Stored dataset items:

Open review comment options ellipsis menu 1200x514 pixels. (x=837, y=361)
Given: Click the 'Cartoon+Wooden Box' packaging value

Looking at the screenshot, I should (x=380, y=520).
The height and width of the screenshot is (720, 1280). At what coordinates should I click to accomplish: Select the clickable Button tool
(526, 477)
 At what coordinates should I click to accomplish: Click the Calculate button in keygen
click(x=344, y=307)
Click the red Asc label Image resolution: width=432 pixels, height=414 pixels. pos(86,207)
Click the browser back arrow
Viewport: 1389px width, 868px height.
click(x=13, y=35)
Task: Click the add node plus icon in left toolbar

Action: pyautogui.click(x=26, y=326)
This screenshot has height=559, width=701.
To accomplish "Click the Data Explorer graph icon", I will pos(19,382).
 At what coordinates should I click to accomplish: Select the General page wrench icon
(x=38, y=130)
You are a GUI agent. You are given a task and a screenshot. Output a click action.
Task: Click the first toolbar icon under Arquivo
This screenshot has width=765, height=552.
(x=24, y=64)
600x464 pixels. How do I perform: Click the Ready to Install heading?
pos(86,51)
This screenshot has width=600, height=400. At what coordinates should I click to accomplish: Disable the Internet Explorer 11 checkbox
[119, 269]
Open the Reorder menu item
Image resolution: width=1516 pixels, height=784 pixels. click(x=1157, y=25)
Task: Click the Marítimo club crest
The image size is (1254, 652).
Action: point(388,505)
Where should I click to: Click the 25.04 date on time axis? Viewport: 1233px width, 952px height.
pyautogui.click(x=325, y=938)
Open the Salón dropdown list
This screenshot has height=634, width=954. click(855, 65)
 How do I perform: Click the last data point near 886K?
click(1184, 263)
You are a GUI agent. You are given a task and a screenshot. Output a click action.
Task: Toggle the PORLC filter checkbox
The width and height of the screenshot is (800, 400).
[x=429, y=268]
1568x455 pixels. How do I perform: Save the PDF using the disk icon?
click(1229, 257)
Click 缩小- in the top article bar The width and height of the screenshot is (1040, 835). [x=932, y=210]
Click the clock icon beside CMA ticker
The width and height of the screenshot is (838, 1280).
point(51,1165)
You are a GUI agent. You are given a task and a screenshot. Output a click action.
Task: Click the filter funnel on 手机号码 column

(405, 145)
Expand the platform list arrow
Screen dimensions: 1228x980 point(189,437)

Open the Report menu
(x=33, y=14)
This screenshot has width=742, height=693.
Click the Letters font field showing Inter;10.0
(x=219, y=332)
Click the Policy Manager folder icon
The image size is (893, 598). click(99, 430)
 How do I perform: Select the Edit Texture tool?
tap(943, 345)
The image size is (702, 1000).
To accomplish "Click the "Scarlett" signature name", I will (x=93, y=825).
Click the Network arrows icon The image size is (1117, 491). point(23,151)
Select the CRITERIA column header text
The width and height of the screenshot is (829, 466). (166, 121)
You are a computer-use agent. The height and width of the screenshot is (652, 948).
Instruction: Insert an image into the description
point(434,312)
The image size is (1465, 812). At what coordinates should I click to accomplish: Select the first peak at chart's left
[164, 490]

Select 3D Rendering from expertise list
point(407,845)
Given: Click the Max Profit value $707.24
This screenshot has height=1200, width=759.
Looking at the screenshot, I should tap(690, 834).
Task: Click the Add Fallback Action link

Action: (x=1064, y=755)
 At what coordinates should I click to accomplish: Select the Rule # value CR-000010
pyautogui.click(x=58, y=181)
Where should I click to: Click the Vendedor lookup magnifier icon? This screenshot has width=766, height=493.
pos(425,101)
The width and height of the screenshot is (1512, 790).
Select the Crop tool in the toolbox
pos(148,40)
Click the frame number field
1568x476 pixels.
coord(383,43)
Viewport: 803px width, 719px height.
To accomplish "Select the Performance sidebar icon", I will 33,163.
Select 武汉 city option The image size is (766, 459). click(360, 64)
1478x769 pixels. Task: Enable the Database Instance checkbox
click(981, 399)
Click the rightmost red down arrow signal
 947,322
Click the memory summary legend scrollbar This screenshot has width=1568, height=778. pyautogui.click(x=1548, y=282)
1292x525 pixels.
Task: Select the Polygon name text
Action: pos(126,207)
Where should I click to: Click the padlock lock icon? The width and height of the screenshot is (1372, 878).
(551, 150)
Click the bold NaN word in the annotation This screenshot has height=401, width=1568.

*Exercise directions:*
For this exercise, give the entries above again with no difference at all.

*Reply to the task:*
Open review comment options ellipsis menu 1200x514 pixels. (x=837, y=361)
Given: Click the 'Cartoon+Wooden Box' packaging value

Looking at the screenshot, I should (x=380, y=520).
The height and width of the screenshot is (720, 1280). At what coordinates should I click to accomplish: Select the clickable Button tool
(526, 477)
 At what coordinates should I click to accomplish: Click the Calculate button in keygen
click(x=344, y=307)
Click the red Asc label Image resolution: width=432 pixels, height=414 pixels. pos(86,207)
Click the browser back arrow
Viewport: 1389px width, 868px height.
click(x=13, y=35)
Task: Click the add node plus icon in left toolbar

Action: pyautogui.click(x=26, y=326)
This screenshot has height=559, width=701.
To accomplish "Click the Data Explorer graph icon", I will pos(19,382).
 At what coordinates should I click to accomplish: Select the General page wrench icon
(x=38, y=130)
You are a GUI agent. You are given a task and a screenshot. Output a click action.
Task: Click the first toolbar icon under Arquivo
This screenshot has width=765, height=552.
(x=24, y=64)
600x464 pixels. How do I perform: Click the Ready to Install heading?
pos(86,51)
This screenshot has width=600, height=400. At what coordinates should I click to accomplish: Disable the Internet Explorer 11 checkbox
[119, 269]
Open the Reorder menu item
Image resolution: width=1516 pixels, height=784 pixels. click(x=1157, y=25)
Task: Click the Marítimo club crest
The image size is (1254, 652).
Action: point(388,505)
Where should I click to: Click the 25.04 date on time axis? Viewport: 1233px width, 952px height.
pyautogui.click(x=325, y=938)
Open the Salón dropdown list
This screenshot has height=634, width=954. click(855, 65)
 How do I perform: Click the last data point near 886K?
click(1184, 263)
You are a GUI agent. You are given a task and a screenshot. Output a click action.
Task: Toggle the PORLC filter checkbox
The width and height of the screenshot is (800, 400).
[x=429, y=268]
1568x455 pixels. How do I perform: Save the PDF using the disk icon?
click(1229, 257)
Click 缩小- in the top article bar The width and height of the screenshot is (1040, 835). [x=932, y=210]
Click the clock icon beside CMA ticker
The width and height of the screenshot is (838, 1280).
point(51,1165)
You are a GUI agent. You are given a task and a screenshot. Output a click action.
Task: Click the filter funnel on 手机号码 column

(405, 145)
Expand the platform list arrow
Screen dimensions: 1228x980 point(189,437)

Open the Report menu
(x=33, y=14)
This screenshot has width=742, height=693.
Click the Letters font field showing Inter;10.0
(x=219, y=332)
Click the Policy Manager folder icon
The image size is (893, 598). click(99, 430)
 How do I perform: Select the Edit Texture tool?
tap(943, 345)
The image size is (702, 1000).
To accomplish "Click the "Scarlett" signature name", I will (x=93, y=825).
Click the Network arrows icon The image size is (1117, 491). point(23,151)
Select the CRITERIA column header text
The width and height of the screenshot is (829, 466). (166, 121)
You are a computer-use agent. The height and width of the screenshot is (652, 948).
Instruction: Insert an image into the description
point(434,312)
The image size is (1465, 812). At what coordinates should I click to accomplish: Select the first peak at chart's left
[164, 490]

Select 3D Rendering from expertise list
point(407,845)
Given: Click the Max Profit value $707.24
This screenshot has height=1200, width=759.
Looking at the screenshot, I should tap(690, 834).
Task: Click the Add Fallback Action link

Action: (x=1064, y=755)
 At what coordinates should I click to accomplish: Select the Rule # value CR-000010
pyautogui.click(x=58, y=181)
Where should I click to: Click the Vendedor lookup magnifier icon? This screenshot has width=766, height=493.
pos(425,101)
The width and height of the screenshot is (1512, 790).
Select the Crop tool in the toolbox
pos(148,40)
Click the frame number field
1568x476 pixels.
coord(383,43)
Viewport: 803px width, 719px height.
To accomplish "Select the Performance sidebar icon", I will 33,163.
Select 武汉 city option The image size is (766, 459). click(360, 64)
1478x769 pixels. Task: Enable the Database Instance checkbox
click(981, 399)
Click the rightmost red down arrow signal
 947,322
Click the memory summary legend scrollbar This screenshot has width=1568, height=778. pyautogui.click(x=1548, y=282)
1292x525 pixels.
Task: Select the Polygon name text
Action: pos(126,207)
Where should I click to: Click the padlock lock icon? The width and height of the screenshot is (1372, 878).
(551, 150)
Click the bold NaN word in the annotation This screenshot has height=401, width=1568.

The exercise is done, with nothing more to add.